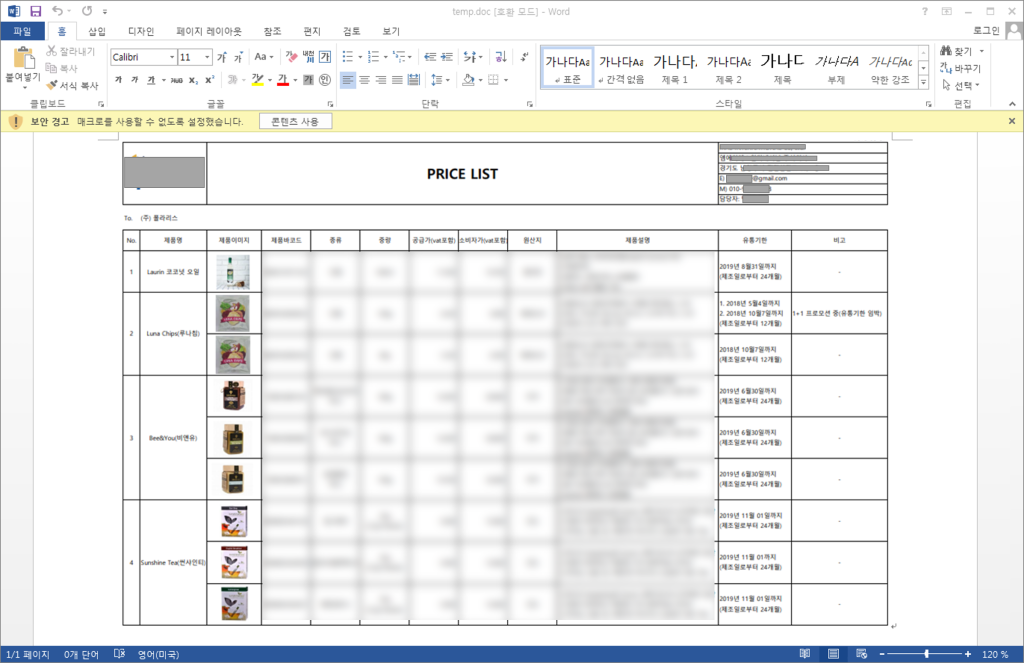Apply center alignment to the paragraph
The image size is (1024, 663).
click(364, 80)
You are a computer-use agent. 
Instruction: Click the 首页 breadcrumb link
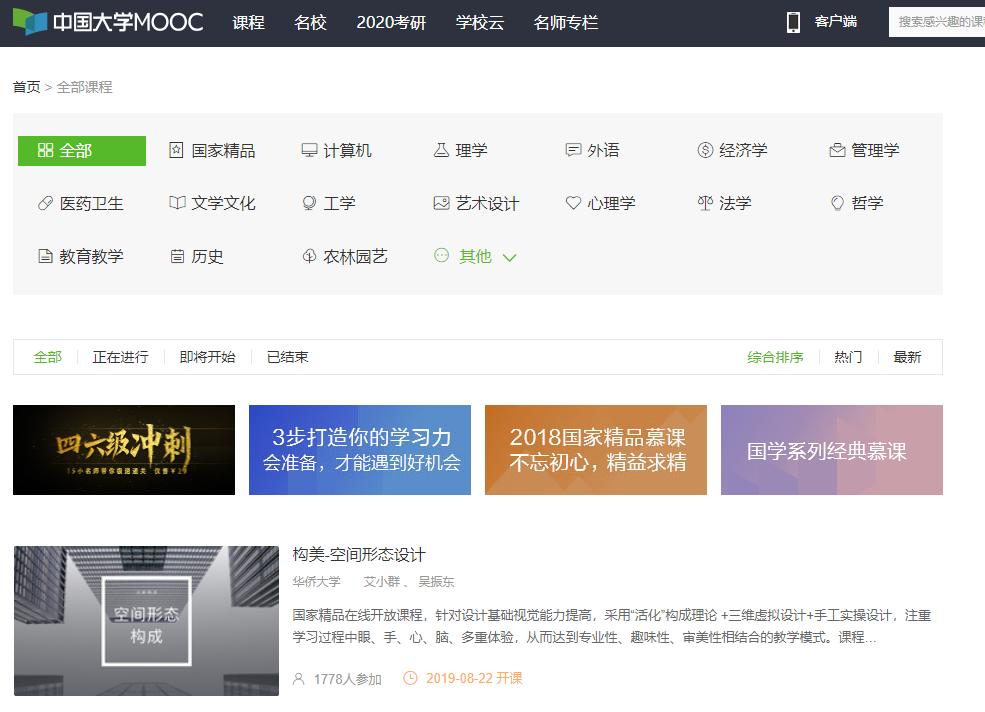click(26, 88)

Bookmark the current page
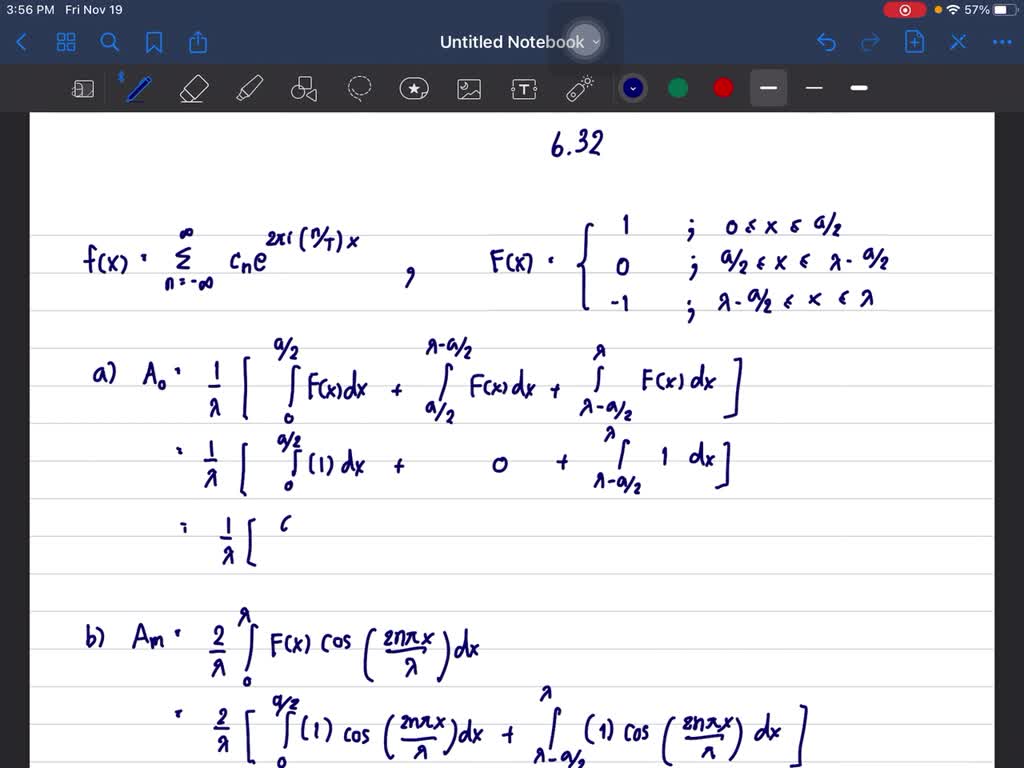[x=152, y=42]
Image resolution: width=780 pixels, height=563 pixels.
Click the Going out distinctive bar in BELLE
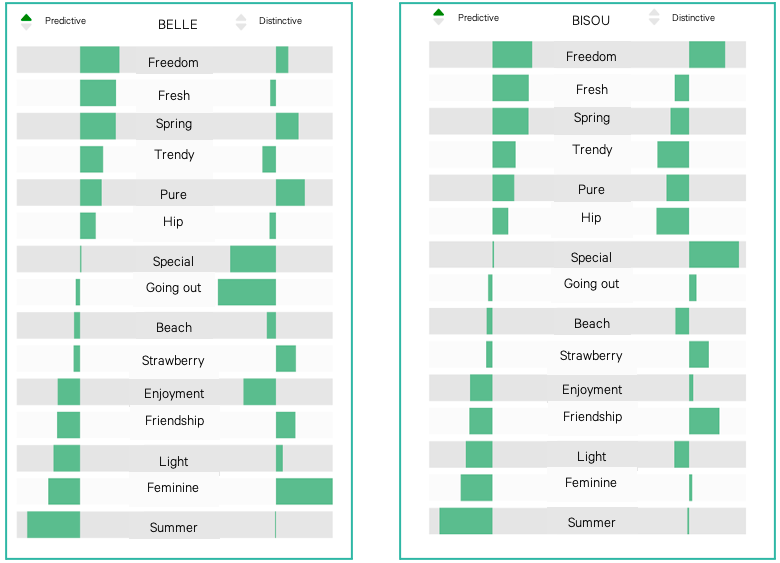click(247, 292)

* * * *

→ PROBLEM DETAILS:
Exclude the pictures, and output exactly the lines from the one with "You are a computer-use agent." through the last line of the records, both included.

→ RESULT FOR THIS TASK:
You are a computer-use agent. 
Instruction: Click the 首页 breadcrumb link
click(26, 88)

Bookmark the current page
[x=152, y=42]
Image resolution: width=780 pixels, height=563 pixels.
Click the Going out distinctive bar in BELLE
click(247, 292)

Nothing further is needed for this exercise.